**Supplied material**.
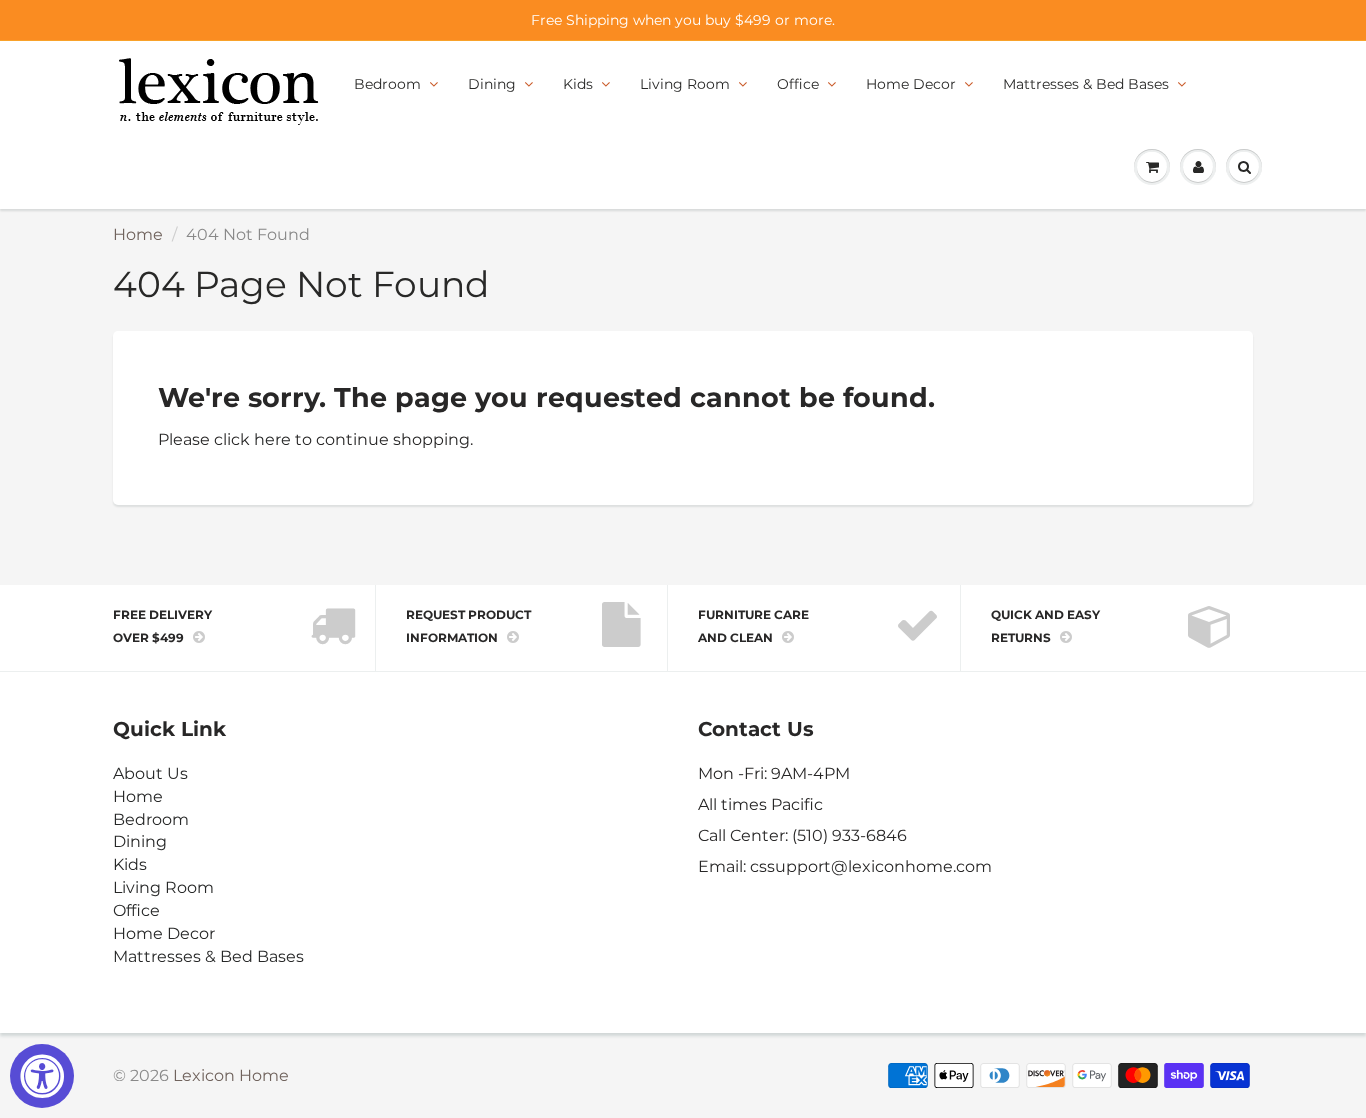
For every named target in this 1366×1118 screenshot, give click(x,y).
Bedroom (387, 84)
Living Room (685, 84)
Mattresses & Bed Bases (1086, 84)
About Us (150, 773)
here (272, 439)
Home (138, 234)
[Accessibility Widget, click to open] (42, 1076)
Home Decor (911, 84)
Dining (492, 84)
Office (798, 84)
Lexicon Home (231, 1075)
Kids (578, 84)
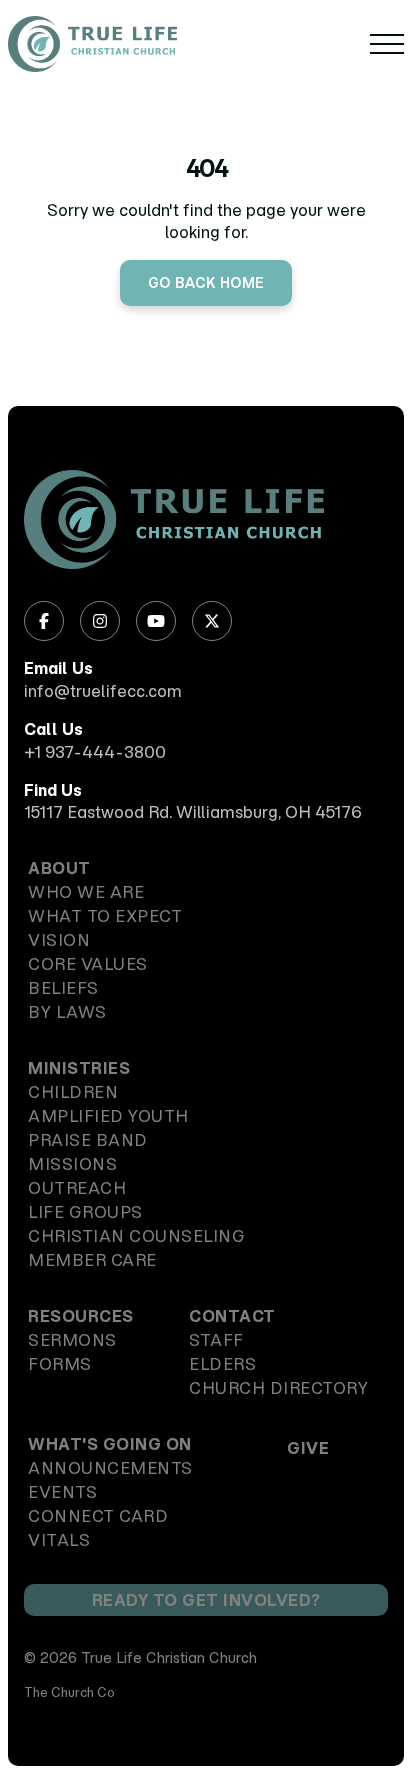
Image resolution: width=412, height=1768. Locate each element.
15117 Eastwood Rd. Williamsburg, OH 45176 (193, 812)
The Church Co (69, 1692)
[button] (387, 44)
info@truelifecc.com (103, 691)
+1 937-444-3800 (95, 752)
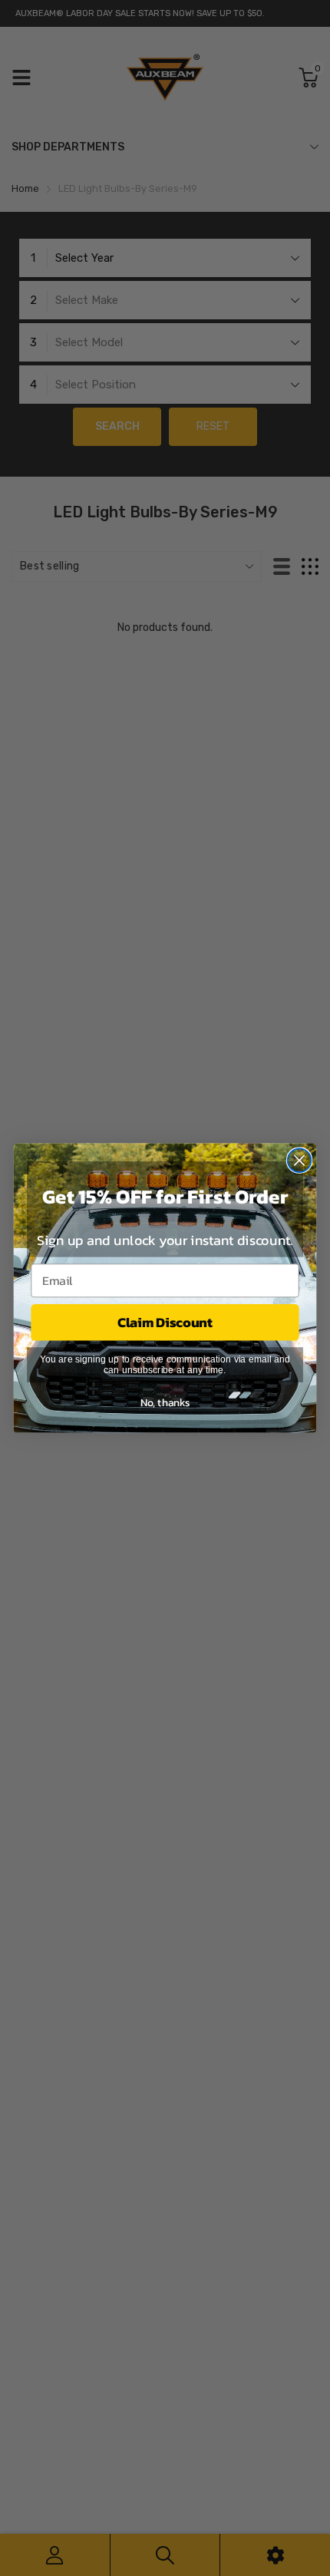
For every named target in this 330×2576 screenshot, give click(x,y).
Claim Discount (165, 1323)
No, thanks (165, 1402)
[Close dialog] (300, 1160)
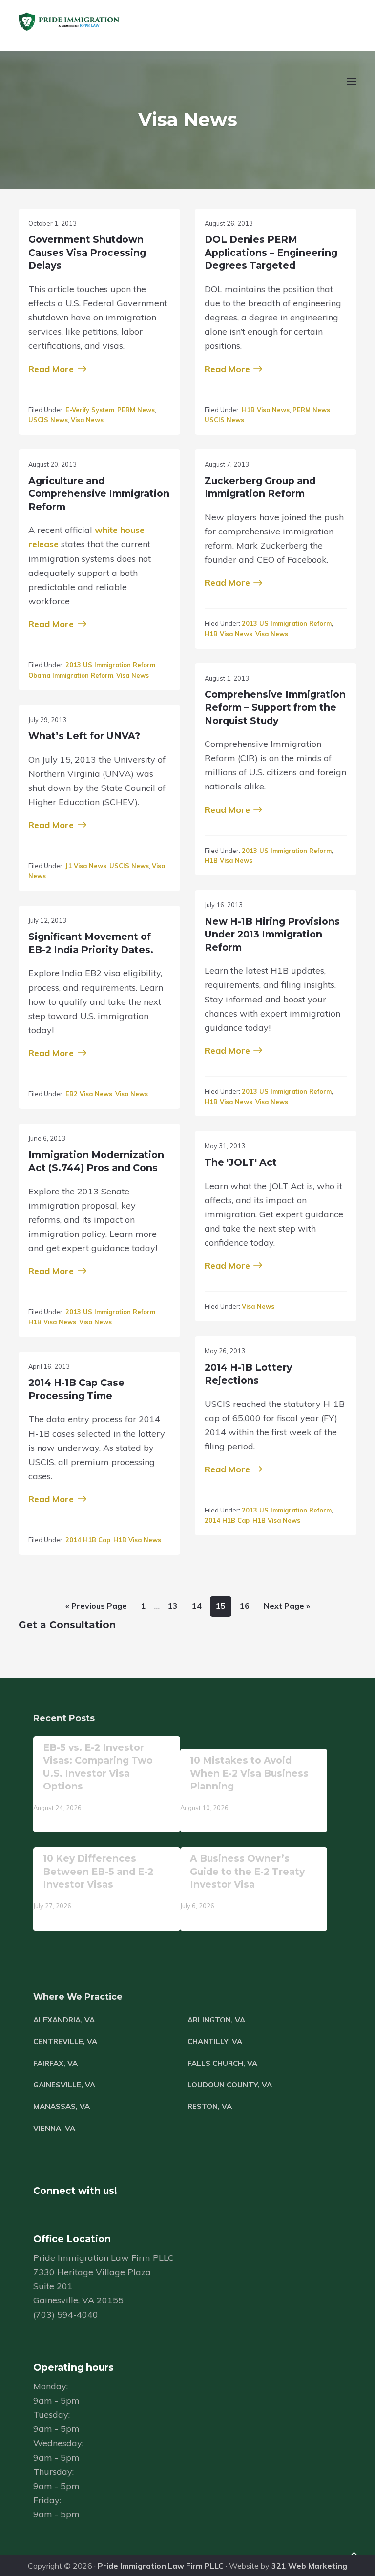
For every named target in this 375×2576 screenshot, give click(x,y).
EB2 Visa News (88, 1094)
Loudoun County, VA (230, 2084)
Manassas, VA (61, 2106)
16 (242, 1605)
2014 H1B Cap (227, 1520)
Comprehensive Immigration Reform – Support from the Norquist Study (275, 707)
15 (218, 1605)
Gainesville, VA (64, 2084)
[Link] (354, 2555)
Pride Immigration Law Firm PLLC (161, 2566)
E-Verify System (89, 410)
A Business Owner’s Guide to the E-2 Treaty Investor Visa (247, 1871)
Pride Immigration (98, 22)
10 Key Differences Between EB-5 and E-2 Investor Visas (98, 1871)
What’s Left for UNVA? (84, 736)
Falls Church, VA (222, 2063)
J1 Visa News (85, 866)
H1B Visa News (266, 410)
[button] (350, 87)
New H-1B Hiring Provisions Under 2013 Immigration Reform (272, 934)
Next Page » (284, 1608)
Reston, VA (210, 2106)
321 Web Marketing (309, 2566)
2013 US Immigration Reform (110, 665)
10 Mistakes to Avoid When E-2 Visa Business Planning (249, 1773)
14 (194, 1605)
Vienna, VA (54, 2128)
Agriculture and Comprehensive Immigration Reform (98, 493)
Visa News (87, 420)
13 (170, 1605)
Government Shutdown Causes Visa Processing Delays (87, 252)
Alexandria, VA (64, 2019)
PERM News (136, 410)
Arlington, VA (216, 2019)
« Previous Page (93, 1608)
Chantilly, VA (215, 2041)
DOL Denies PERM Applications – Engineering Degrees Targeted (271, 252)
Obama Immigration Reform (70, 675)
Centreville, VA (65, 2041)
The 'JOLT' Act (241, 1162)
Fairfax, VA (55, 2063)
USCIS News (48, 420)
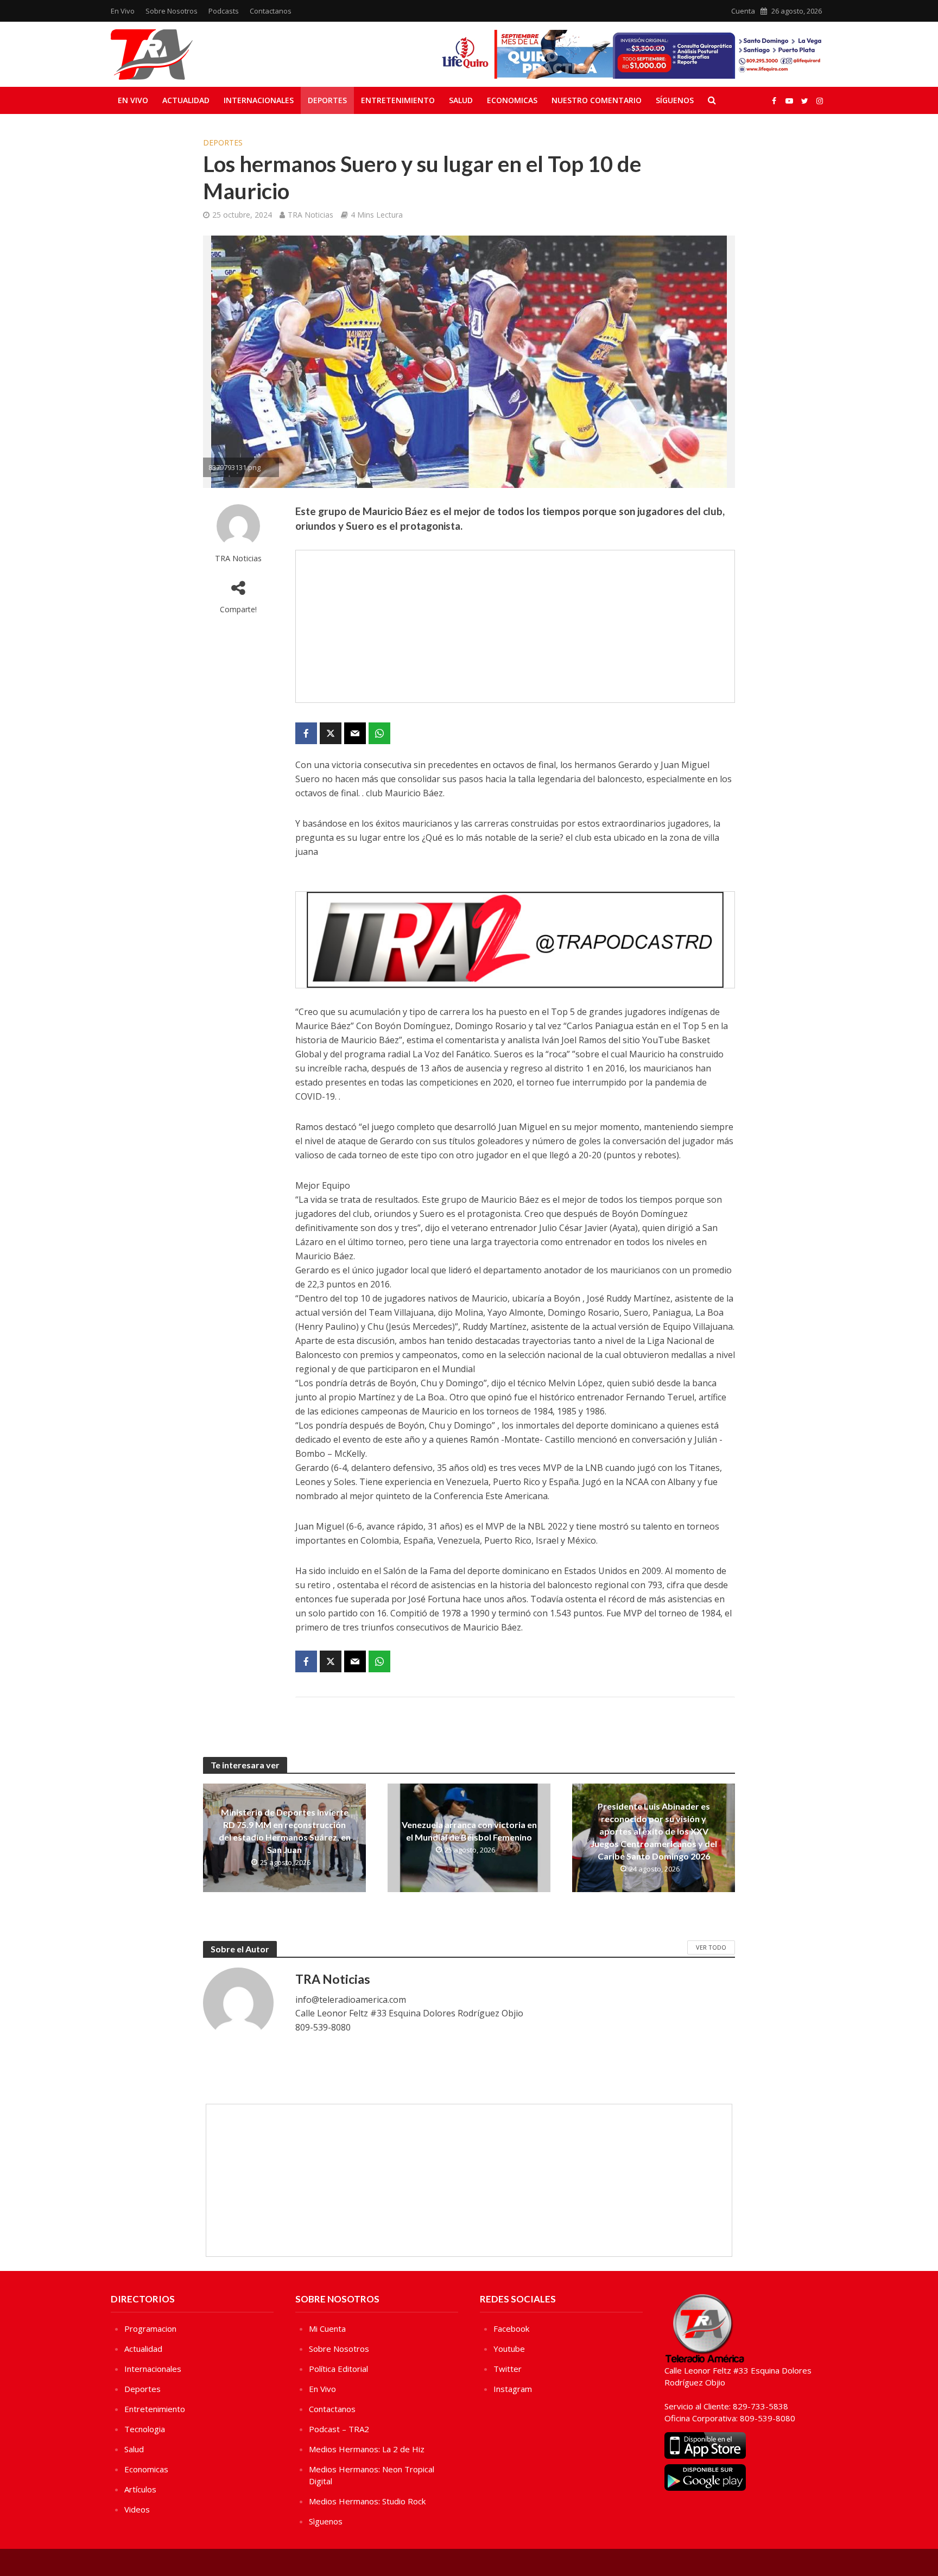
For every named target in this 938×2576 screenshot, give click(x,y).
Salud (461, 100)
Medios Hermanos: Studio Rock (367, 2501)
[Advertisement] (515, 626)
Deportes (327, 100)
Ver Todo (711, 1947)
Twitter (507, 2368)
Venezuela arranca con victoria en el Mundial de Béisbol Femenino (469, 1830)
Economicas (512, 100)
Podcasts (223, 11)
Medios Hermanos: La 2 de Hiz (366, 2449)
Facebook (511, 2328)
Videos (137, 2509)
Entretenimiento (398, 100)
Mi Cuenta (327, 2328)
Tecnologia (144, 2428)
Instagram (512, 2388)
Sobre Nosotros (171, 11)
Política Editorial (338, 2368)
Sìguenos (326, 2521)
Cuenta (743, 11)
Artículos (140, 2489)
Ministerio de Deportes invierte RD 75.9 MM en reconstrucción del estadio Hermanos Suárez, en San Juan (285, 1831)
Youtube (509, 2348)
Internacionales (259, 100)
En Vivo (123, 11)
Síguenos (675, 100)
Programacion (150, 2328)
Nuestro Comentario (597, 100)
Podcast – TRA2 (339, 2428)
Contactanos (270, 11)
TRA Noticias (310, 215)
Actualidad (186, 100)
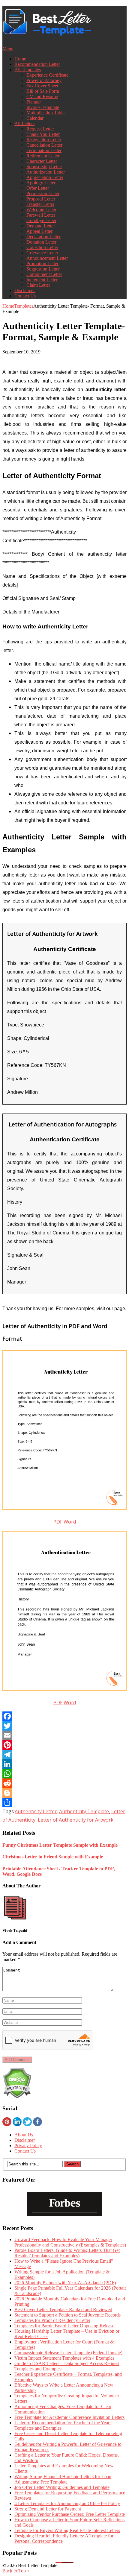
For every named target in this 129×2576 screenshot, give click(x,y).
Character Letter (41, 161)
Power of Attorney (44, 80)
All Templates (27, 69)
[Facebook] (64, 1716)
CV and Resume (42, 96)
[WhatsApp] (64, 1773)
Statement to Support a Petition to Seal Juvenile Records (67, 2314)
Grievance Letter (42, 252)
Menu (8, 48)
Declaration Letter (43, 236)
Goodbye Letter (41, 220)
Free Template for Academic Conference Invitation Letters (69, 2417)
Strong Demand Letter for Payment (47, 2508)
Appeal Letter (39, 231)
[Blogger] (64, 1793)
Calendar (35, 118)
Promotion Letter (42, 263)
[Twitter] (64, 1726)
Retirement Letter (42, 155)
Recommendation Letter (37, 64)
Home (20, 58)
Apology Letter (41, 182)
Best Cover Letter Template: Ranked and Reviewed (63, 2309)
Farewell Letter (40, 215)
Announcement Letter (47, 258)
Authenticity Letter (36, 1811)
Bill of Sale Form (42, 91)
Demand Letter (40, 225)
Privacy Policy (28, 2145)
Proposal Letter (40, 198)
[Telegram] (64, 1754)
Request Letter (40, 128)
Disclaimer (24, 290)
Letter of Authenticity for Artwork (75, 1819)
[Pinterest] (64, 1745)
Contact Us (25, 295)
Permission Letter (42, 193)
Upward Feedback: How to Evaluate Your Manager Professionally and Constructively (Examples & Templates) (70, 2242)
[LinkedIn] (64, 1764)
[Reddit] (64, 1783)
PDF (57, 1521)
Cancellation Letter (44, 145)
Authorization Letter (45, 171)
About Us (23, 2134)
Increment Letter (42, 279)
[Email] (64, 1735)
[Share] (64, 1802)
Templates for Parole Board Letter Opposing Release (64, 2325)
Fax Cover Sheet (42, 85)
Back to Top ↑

**Work task**.
The response must repeat exactly the lines above from the one with "Síguenos (675, 100)" through the one with "For every named target in this 129×2576", including both, and must contain no pictures and no other text.

**Your response**.
Síguenos (675, 100)
Programacion (150, 2328)
Nuestro Comentario (597, 100)
Podcast – TRA2 (339, 2428)
Contactanos (270, 11)
TRA Noticias (310, 215)
Actualidad (186, 100)
For every named target in this 129×2576 screenshot, give click(x,y).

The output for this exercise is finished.